Feedback is definitely something Apple needs to work on.
Depends on what you mean by "feedback"; other words might more accurately describe what you'd want.
. . .
Frankly, most people don't seem concerned about security-related issues after they've been advised how to be more careful and warned of the consequences. And sometimes being a victim of some incident isn't enough to change their attitude and behavior. Or they might overreact based misunderstanding, FUD, etc.
So what does filevault actually do?
wow, i'm confused,
So what does filevault actually do?
Anyway, filevault is basically making an image of your home folder similar to how you can make an image of a CD/DVD. It's like the .dmg files you download for OS X software.
This basically packs the contents into one file or volume. This volume can then be encrypted whereby all the contents are scrambled using a key. In filevault's case, it uses your filevault password to do this and if you lose it and the master password, you basically lose the contents as they are scrambled - it's not like a locked door where you can maybe find a back entrance (an example of which would be the account password).
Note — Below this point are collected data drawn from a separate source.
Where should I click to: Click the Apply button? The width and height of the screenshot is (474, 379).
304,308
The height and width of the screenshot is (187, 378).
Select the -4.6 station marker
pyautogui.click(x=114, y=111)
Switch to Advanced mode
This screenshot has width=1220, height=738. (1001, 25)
Filevault gets unlocked at login by default, which I think defeats the point of it because if someone is able to turn your machine on then they can access your files unless you manually lock the filevault each time. It does however mean that no one could ever see your home folder contents e.g if other users tried to get access somehow.
The truth is that most people won't care particularly about others seeing their home folder as there likely won't be anything there worth seeing. If there is then it should be encrypted manually so you have better control over it.
Please how,
Thanks, you're super
Ok, so, I put it on, simply because i could, not because i really needed to, to protect my own intellectual property, at present this comes to about 3 gigs, I can encrypt this seperately then, and avoid slowing down the whole machine?
Please how
Yes you can and should encrypt it separate because otherwise, if someone just powers on your machine and it logs in automatically or if you've left it on, someone can see your stuff. Also, doing it manually means you can quickly back up your data still encrypted. If you have more than one DVD, split your stuff into 4.2GB images. Try not to go to 4.4GB as I've found the outer edges of DVDs to be not as reliable and if one part of the image gets corrupted, it won't mount.
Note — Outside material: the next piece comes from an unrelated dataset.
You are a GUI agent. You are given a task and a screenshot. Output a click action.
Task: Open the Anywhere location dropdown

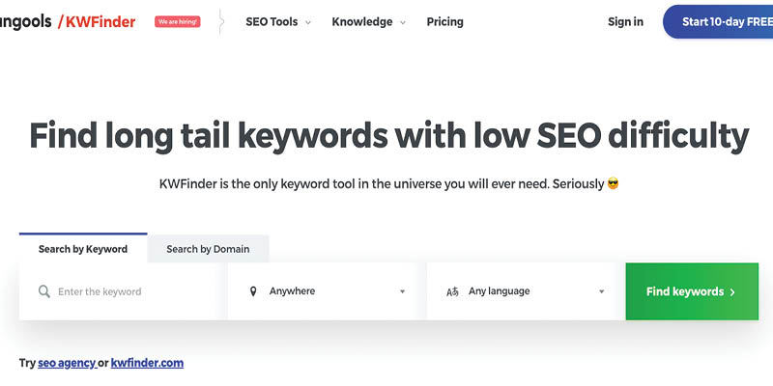(x=328, y=291)
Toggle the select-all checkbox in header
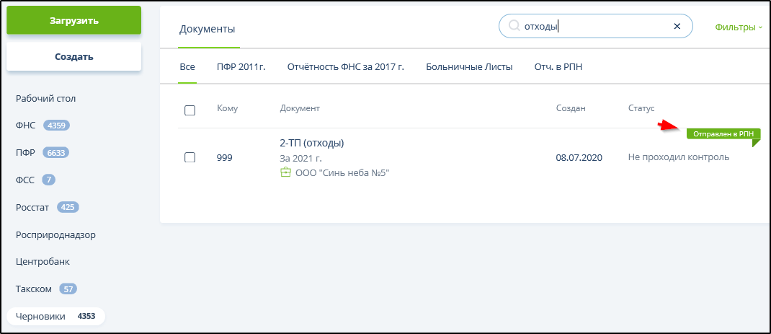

Make the image bigger than the stuff you want to encrypt though. If you have 3GB then a 4.2GB image is good and try not to fill it up too full (always leave about 20-30MB free minimum).
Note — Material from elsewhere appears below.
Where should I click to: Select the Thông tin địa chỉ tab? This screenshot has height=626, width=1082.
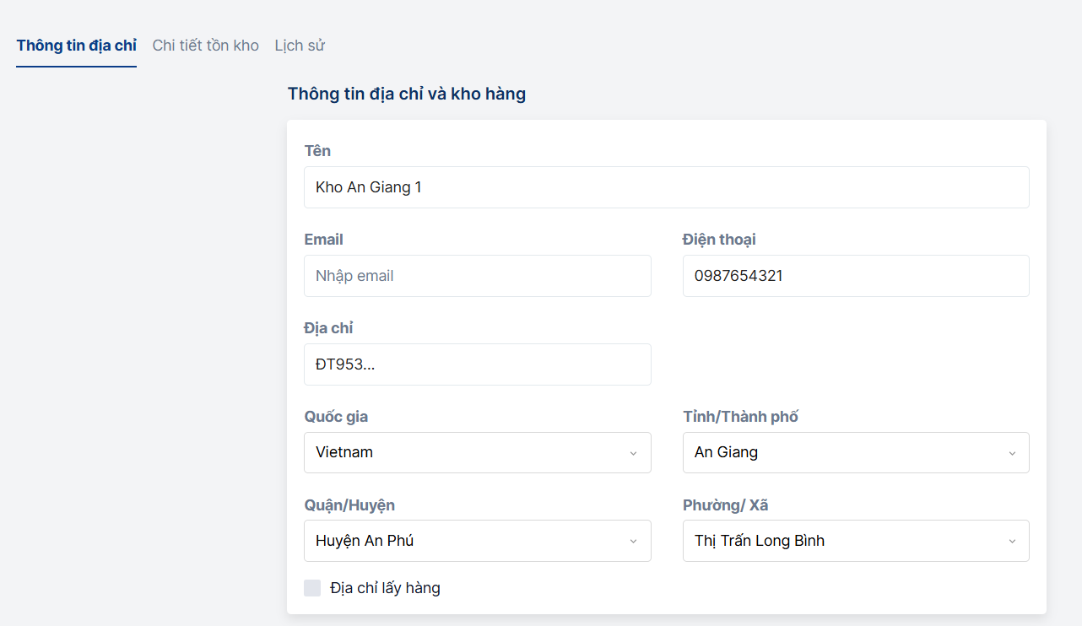pos(76,46)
I'd back the images up to an external hard drive as well as DVD. If it's a regularly updated image, use DVDRW.
One thing about encrypted images is Finder permissions too. Sometimes the finder won't let you move stuff around on an image just after mounting it. You just need to relaunch the Finder if this happens - you can do so quickly by holding alt and right-click the Finder icon.
The manual process as posted above would be to simply use Disk Utility in /Applications/Utilities. I've cut and pasted it here:
To make an encrypted disk image, you just open Disk Utility, File menu, new > blank disk image. Then choose the size and whether or not you want encryption on it. You'd make it read/write and choose AES encryption. Uncheck the box that says to use keychain because this will store your password in keychain.
Choose the size depending on what you want to put in it. Don't use sparse images because they can be corrupted quite easily (which incidentally is one reason not to use filevault because that's what it uses). If you need more space, make a new image and just drag the old stuff over. You can just delete the old image because it's still encrypted.
You just mount this image when you need to get its contents and it will ask for your password each time. Unmount the image to secure the contents again. Remember if you have a file on the image open, you won't be able to eject it. You need to close those files/programs first. If you can't find those, you can force eject it by opening a terminal and typing hdiutil eject -force and dragging the image into the window and hitting return.
i feel somewhat enlightened!
i should wait and see how it all works out first i suppose!